The primary goal of this project is to create a data warehouse with a star schema on PostgreSQL based on a CSV file, facilitating analytics and dashboarding. We used Python to ingest raw data into the data warehouse on a specific schema and then utilized DBT to transform data, building all the dimension tables and the fact table (Dev schema).
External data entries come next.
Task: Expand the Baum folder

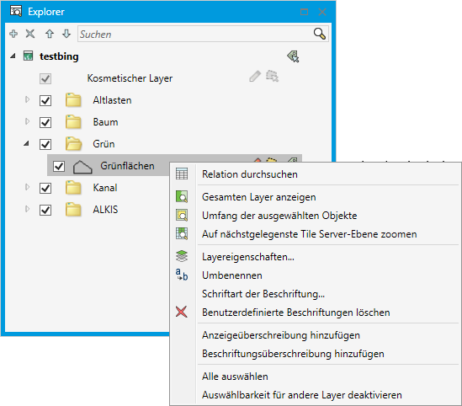Action: (x=27, y=121)
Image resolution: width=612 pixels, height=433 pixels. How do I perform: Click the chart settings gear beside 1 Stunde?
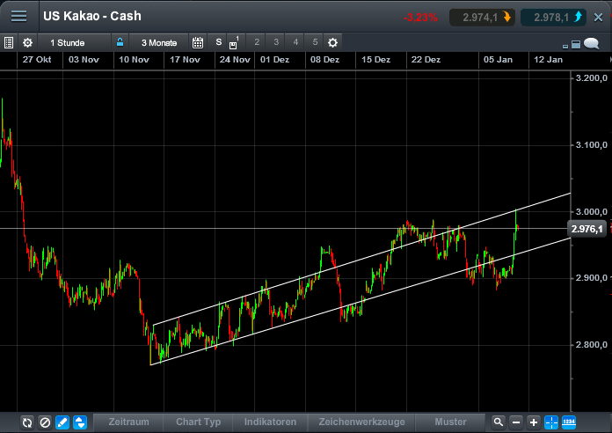pos(27,42)
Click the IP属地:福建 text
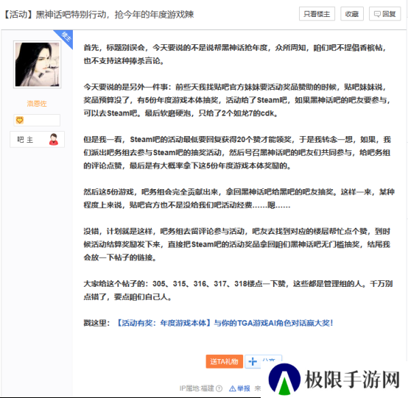Image resolution: width=408 pixels, height=398 pixels. tap(197, 388)
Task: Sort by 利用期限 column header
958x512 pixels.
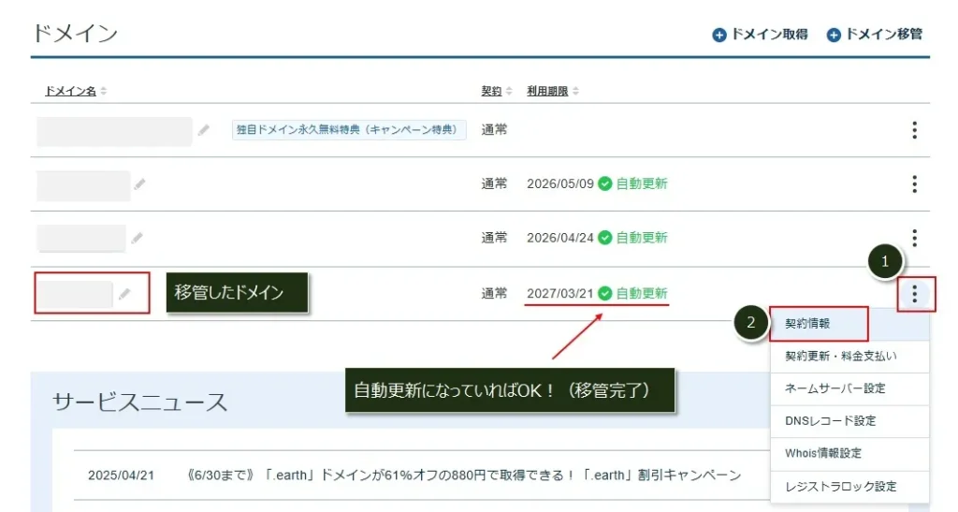Action: point(547,91)
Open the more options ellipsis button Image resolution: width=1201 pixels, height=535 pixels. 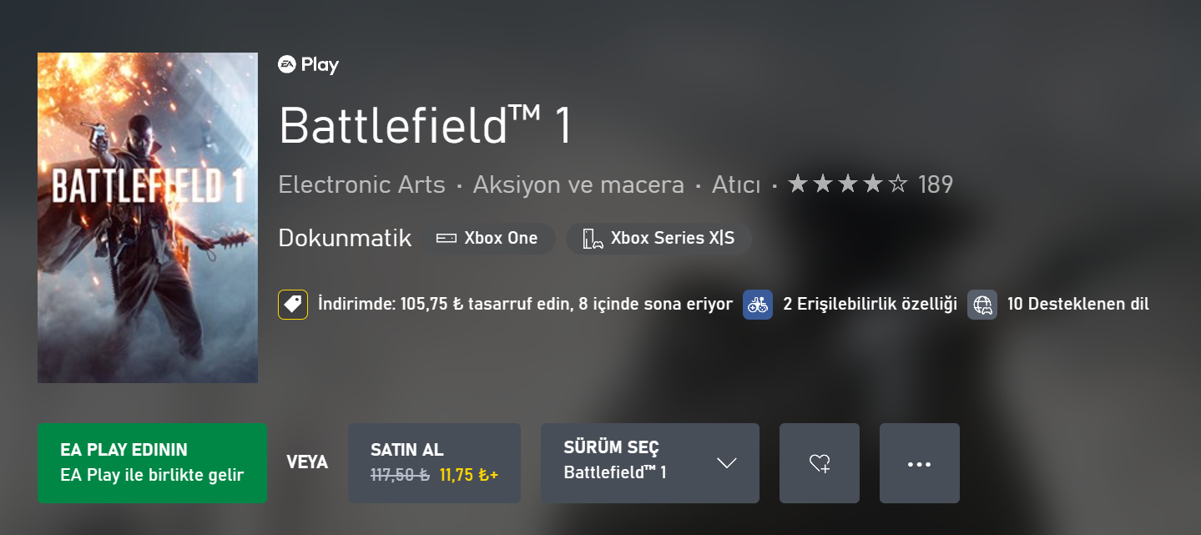tap(919, 463)
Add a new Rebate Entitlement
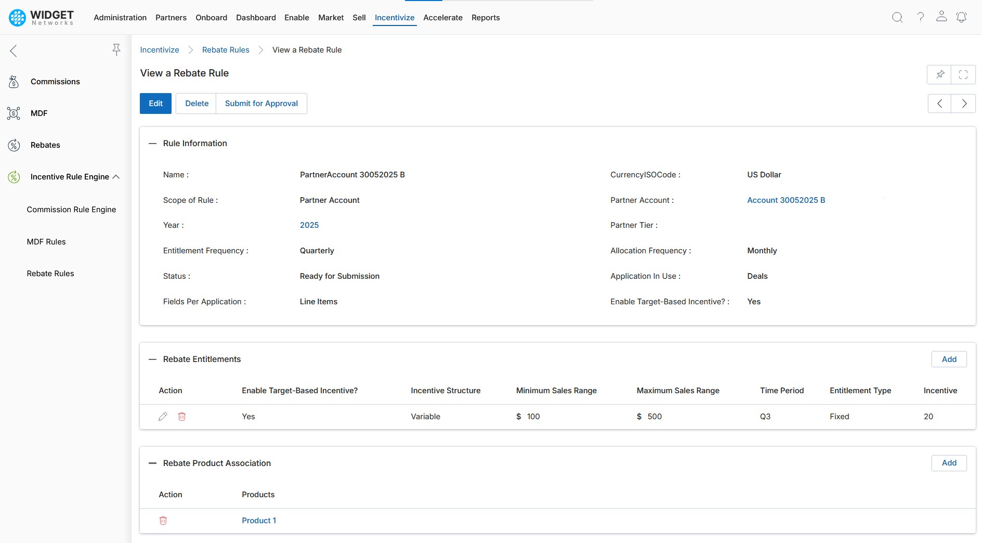982x543 pixels. (949, 359)
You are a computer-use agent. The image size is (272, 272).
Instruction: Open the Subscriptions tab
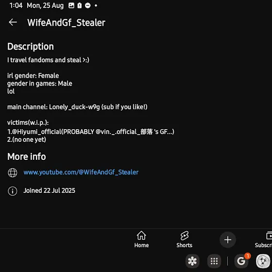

Subsequently, we applied tests to the resulting data before deploying it to our prod schema.

Data model

datamodel.png

Run the Project

  • Spin up the containers using:
make up
  • Run the Ci and test
make ci
  • Ingest the CSV file data into PostgreSQL:
make ingest
  • Run the DBT models (this will run into the dev schema):
make dbt-debug  #to check if the connection to postgres works
make dbt-deps #install packages
make dbt-run
make dbt-test
  • Deploy all the models to the production schema:
make dbt-deploy
  • To query the PostgreSQL database, run:
make warehouse

And then write some queries :

  • Best items in terms of retail sales:
SELECT 
    item_id, 
    ROUND(CAST(SUM(retail_sales) AS numeric),2) AS total_sales
FROM analytics.fact_sales
GROUP BY item_id
ORDER BY total_sales DESC 
LIMIT 10

or

  • Warehouse and retail sales by year and months
SELECT 
    year,
    month,
    ROUND(CAST(SUM(warehouse_sales) AS numeric), 2) AS total_warehouse_sales,
    ROUND(CAST(SUM(retail_sales) AS numeric), 2) AS total_retail_sales
FROM analytics.fact_sales a
JOIN analytics.dim_date d ON a.date_id = d.date_id
GROUP BY year, month
ORDER BY year, month;